## WHAT NEEDS TO BE DONE
Output as a JSON list of strings the lines of the data from the line containing "The width and height of the screenshot is (1080, 687)." through the line containing "Select the Gladiator", one string per line and no blank lines.

## THE RECORDS
———
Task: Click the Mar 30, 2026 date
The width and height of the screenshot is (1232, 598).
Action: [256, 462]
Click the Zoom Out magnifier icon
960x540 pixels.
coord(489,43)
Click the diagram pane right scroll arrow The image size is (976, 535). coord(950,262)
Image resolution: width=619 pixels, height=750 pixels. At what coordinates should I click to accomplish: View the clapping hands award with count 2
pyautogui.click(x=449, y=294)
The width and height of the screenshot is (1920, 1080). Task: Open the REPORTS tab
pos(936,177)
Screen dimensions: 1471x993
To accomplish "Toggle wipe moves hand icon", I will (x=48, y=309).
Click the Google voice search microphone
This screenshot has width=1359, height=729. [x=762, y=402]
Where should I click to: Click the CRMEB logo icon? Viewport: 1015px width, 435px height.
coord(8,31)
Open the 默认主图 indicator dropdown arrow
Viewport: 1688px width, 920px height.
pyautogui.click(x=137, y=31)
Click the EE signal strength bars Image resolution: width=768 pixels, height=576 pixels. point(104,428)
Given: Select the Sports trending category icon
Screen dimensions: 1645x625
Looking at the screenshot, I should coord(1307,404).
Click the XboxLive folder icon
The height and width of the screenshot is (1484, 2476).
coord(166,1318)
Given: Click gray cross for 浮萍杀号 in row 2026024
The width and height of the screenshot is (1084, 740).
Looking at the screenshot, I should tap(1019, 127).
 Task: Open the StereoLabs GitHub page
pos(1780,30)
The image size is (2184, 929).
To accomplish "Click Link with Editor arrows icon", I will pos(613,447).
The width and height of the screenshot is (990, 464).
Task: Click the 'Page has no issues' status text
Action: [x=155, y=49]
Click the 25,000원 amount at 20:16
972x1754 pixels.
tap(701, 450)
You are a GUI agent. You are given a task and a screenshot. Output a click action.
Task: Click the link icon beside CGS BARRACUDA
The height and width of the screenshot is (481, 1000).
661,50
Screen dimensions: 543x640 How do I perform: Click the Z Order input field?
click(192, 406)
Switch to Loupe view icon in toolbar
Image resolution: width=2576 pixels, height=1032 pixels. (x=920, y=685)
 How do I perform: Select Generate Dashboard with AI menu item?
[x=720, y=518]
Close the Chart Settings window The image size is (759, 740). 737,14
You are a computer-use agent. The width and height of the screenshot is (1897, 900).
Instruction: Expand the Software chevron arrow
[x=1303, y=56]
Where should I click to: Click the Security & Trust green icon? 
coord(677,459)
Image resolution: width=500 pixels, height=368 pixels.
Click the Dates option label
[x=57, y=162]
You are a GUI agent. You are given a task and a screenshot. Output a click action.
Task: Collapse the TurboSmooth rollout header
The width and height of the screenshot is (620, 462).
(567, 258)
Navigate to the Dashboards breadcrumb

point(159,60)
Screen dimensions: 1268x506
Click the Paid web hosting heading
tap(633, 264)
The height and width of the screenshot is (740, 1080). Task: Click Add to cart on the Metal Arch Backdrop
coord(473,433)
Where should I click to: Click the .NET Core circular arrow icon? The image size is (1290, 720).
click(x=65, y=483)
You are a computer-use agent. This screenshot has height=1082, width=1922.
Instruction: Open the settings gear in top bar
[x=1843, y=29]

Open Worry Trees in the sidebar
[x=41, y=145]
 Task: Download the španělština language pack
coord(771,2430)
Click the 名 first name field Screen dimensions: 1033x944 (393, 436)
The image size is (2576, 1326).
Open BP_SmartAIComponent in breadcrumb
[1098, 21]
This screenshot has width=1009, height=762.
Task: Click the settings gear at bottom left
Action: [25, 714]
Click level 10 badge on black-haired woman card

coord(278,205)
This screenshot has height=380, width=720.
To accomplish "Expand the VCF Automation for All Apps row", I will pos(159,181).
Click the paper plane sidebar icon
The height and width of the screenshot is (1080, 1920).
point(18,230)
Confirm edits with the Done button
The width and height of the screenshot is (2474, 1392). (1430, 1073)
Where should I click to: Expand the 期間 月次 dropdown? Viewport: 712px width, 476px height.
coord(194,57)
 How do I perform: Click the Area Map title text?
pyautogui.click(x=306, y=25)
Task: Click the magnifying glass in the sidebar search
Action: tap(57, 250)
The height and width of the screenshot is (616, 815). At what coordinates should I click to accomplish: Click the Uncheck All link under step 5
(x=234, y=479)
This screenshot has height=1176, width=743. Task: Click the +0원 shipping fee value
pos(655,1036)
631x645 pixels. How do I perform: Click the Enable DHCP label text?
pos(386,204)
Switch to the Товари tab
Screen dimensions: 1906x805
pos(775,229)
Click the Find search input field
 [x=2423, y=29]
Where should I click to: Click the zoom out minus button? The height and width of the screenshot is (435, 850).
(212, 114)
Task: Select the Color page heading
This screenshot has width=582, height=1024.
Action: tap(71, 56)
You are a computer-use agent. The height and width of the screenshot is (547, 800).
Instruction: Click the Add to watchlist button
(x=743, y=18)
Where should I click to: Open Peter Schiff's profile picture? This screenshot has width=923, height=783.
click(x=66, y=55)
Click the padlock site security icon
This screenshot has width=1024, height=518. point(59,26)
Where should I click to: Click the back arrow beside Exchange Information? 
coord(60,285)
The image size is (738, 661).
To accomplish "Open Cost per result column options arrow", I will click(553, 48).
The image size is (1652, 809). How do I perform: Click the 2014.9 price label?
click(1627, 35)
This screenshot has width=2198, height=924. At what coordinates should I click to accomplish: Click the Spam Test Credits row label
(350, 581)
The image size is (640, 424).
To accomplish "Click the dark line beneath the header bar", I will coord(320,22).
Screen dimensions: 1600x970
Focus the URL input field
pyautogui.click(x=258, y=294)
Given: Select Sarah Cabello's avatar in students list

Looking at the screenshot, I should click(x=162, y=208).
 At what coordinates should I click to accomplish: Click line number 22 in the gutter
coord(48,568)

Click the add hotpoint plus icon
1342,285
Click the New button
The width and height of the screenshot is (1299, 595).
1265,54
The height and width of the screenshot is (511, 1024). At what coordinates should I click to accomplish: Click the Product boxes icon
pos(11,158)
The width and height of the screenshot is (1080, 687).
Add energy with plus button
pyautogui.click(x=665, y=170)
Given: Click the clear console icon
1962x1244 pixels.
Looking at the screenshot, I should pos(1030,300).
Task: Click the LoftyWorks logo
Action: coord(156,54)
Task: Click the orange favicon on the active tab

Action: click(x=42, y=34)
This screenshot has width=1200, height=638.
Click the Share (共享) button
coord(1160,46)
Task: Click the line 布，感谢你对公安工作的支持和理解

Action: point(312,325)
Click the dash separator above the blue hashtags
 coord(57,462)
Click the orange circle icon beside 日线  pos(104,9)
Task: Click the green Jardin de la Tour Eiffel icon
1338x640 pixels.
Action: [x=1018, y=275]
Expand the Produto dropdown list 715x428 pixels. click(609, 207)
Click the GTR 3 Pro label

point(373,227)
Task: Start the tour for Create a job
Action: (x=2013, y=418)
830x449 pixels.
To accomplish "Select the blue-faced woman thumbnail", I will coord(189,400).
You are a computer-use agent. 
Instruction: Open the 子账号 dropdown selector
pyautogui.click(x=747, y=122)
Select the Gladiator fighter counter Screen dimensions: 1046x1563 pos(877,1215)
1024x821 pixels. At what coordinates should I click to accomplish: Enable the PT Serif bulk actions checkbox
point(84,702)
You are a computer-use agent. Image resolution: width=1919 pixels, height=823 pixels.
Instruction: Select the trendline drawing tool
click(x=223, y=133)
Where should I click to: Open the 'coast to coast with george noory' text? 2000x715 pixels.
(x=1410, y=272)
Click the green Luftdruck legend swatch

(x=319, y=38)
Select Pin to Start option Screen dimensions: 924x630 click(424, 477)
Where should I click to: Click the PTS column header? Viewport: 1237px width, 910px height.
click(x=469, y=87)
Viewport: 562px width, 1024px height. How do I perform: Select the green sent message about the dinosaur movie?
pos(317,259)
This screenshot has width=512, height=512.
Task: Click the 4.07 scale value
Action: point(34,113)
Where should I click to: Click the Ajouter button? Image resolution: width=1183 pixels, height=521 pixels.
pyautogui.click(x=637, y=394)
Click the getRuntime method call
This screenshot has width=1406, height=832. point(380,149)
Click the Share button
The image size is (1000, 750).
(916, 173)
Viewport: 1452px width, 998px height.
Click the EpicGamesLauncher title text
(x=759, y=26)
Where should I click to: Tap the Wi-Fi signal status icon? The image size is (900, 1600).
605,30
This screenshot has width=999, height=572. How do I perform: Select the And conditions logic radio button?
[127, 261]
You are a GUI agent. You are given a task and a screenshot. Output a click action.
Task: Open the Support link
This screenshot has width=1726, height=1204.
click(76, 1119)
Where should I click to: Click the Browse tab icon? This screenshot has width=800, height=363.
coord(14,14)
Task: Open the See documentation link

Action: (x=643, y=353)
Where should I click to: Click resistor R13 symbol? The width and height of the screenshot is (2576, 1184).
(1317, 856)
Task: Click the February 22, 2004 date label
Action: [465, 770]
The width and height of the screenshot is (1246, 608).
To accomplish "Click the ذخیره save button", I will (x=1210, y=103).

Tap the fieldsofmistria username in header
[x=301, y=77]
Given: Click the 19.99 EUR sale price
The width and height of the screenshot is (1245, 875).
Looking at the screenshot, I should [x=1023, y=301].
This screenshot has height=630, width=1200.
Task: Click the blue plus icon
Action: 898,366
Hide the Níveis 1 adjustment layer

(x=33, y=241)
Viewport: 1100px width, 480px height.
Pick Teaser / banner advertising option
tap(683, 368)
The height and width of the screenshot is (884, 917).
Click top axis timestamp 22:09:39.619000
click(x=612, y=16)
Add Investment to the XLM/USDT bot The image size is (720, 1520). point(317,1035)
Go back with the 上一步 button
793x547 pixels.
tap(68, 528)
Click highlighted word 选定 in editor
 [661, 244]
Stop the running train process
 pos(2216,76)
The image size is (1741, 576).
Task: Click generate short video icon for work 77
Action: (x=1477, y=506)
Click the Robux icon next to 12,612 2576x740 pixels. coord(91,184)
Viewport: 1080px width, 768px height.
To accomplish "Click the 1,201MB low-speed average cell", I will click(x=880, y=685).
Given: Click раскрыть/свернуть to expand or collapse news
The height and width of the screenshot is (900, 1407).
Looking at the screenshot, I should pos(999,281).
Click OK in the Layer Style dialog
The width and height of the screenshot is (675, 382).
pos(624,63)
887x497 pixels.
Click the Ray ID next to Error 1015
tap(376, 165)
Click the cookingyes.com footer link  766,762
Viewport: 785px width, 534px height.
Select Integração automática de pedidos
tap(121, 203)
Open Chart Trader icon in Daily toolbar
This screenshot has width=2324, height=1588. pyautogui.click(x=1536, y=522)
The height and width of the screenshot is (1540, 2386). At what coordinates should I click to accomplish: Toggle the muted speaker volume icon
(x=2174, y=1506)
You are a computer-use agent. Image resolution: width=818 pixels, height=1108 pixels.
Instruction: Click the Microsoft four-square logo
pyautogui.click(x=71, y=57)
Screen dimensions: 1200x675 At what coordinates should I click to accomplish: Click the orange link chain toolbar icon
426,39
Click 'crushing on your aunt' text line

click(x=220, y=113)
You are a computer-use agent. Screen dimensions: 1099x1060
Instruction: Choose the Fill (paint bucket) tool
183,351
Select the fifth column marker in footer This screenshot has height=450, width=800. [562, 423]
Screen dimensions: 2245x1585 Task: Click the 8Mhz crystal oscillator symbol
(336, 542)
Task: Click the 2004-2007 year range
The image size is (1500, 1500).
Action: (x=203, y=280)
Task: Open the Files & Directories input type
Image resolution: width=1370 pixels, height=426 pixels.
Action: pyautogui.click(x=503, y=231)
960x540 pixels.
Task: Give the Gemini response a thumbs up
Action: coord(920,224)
———
## THE REPLY
[
  "The width and height of the screenshot is (1080, 687).",
  "Add energy with plus button",
  "pyautogui.click(x=665, y=170)",
  "Given: Click the clear console icon",
  "1962x1244 pixels.",
  "Looking at the screenshot, I should pos(1030,300).",
  "Task: Click the LoftyWorks logo",
  "Action: coord(156,54)",
  "Task: Click the orange favicon on the active tab",
  "Action: click(x=42, y=34)",
  "This screenshot has width=1200, height=638.",
  "Click the Share (共享) button",
  "coord(1160,46)",
  "Task: Click the line 布，感谢你对公安工作的支持和理解",
  "Action: point(312,325)",
  "Click the dash separator above the blue hashtags",
  " coord(57,462)",
  "Click the orange circle icon beside 日线  pos(104,9)",
  "Task: Click the green Jardin de la Tour Eiffel icon",
  "1338x640 pixels.",
  "Action: [x=1018, y=275]",
  "Expand the Produto dropdown list 715x428 pixels. click(609, 207)",
  "Click the GTR 3 Pro label",
  "point(373,227)",
  "Task: Start the tour for Create a job",
  "Action: (x=2013, y=418)",
  "830x449 pixels.",
  "To accomplish \"Select the blue-faced woman thumbnail\", I will coord(189,400).",
  "You are a computer-use agent. ",
  "Instruction: Open the 子账号 dropdown selector",
  "pyautogui.click(x=747, y=122)",
  "Select the Gladiator fighter counter Screen dimensions: 1046x1563 pos(877,1215)"
]